‘Dead zone’ larger than Scotland found under Arabian Sea, and it’s growing

30 Apr 2018

Image: Pakhnyushchy/Shutterstock

A group of underwater robots scouring the Sea of Oman has confirmed the existence of a huge ‘dead zone’ where no life exists, and it’s only getting bigger.

Our seas and oceans face irreversible damage as a result of climate change, most noticeably with the mass bleaching of coral in various parts of the world.

Now, new research into the appearance of ‘dead zones’ – where there is little to no oxygen in the water – has found something that should make everyone sit up and take notice.

Future Human

In a paper published to Geophysical Research Letters, a team from the University of East Anglia (UEA) revealed that it deployed two underwater robots in the Sea of Oman (Arabian Sea) after attempts to analyse it were hampered by piracy and geopolitical tension.

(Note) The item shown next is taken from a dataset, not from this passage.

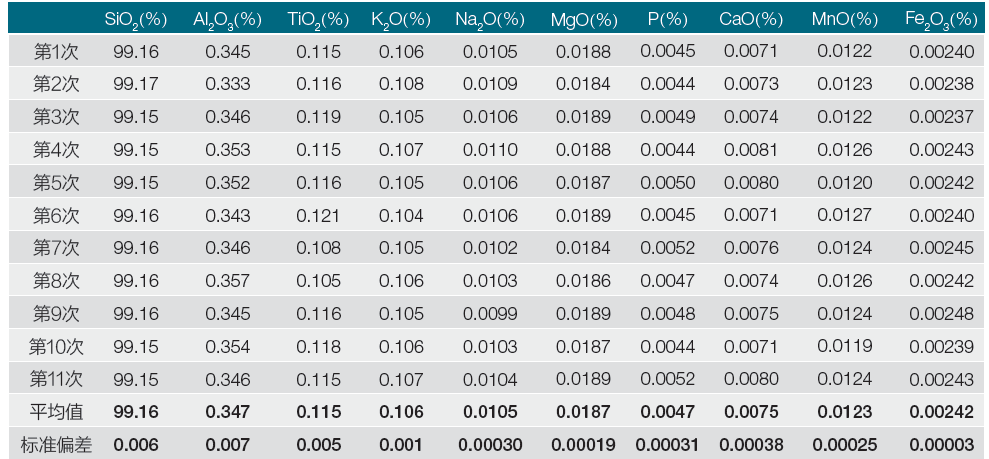Click the 标准偏差 row label
Viewport: 989px width, 459px height.
point(56,445)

As small as a human diver, these robots can reach depths of 1,000 metres below sea level for months on end, covering thousands of kilometres.

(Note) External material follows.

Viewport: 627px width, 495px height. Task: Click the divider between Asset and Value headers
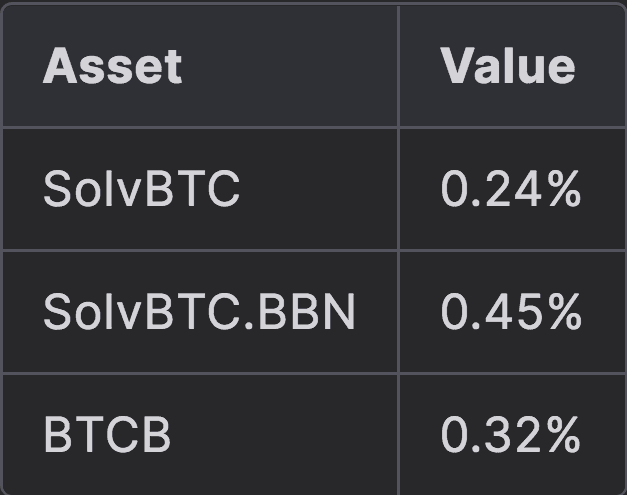click(x=398, y=66)
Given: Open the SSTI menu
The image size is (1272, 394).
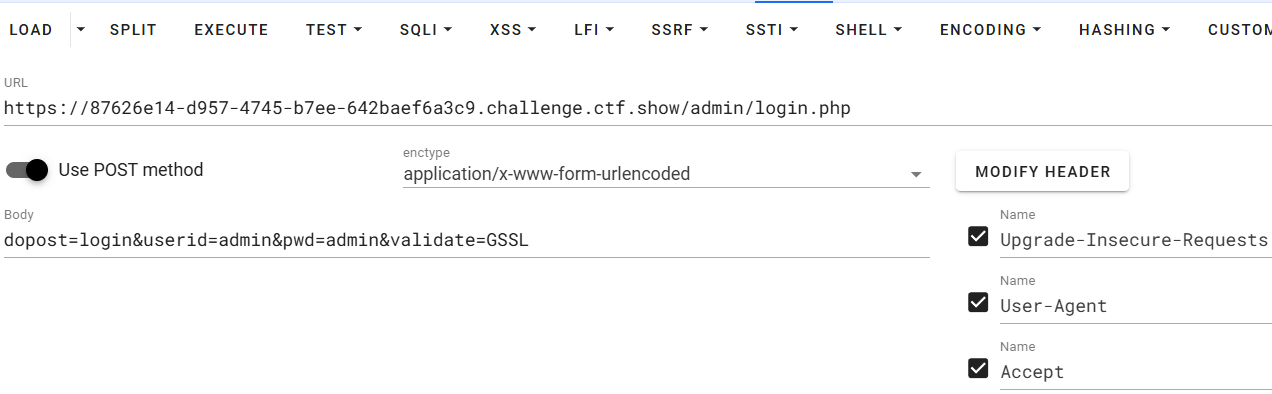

As they travelled across the region, the robots constantly sent back information on oxygen levels and the ocean mechanics that transport it from one area to another.

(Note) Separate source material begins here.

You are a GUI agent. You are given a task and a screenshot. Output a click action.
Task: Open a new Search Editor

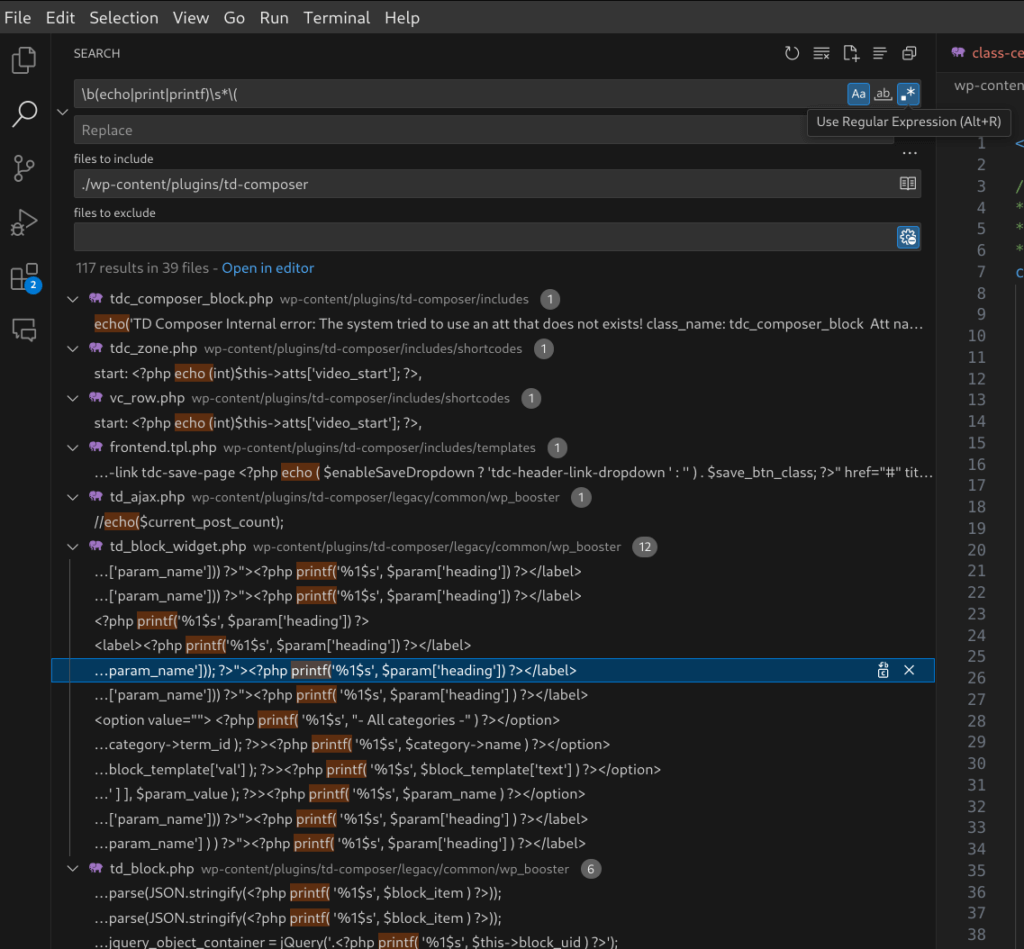click(850, 53)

Now completed, the team was able to reveal the startling discovery that, while they expected to find some oxygen, the reality is far grimmer, with an area larger than Scotland shown to have almost no oxygen left.

This would make it the largest and thickest dead zone in the world.

While oxygen levels are quite low naturally in warm seas at depths of between 200 and 800 metres, climate change and the effects of fertiliser and sewage running off the land into the seas is making this far more common.

Researchers are now worried about possible implications elsewhere because for more than 50 years now, there has been no data collected in the Sea of Oman due to how difficult it is to send ships there.

‘The ocean is suffocating’

“Our research shows that the situation is actually worse than feared – and that the area of dead zone is vast and growing. The ocean is suffocating,” said Dr Bastien Queste from UEA’s School of Environmental Science.

“Of course, all fish, marine plants and other animals need oxygen, so they can’t survive there. It’s a real environmental problem, with dire consequences for humans, too, who rely on the oceans for food and employment.”

Further worry can be found in the fact that when oxygen is absent in seawater, the chemical cycling of nitrogen changes dramatically, causing greater amounts of the potent greenhouse gas nitrous oxide to be produced.

Computer simulations of ocean oxygen show a decrease in oxygen over the next century, and growing oxygen minimum zones.

However, these simulations have a difficult time representing small but very important features such as eddies, which impact how oxygen is transported.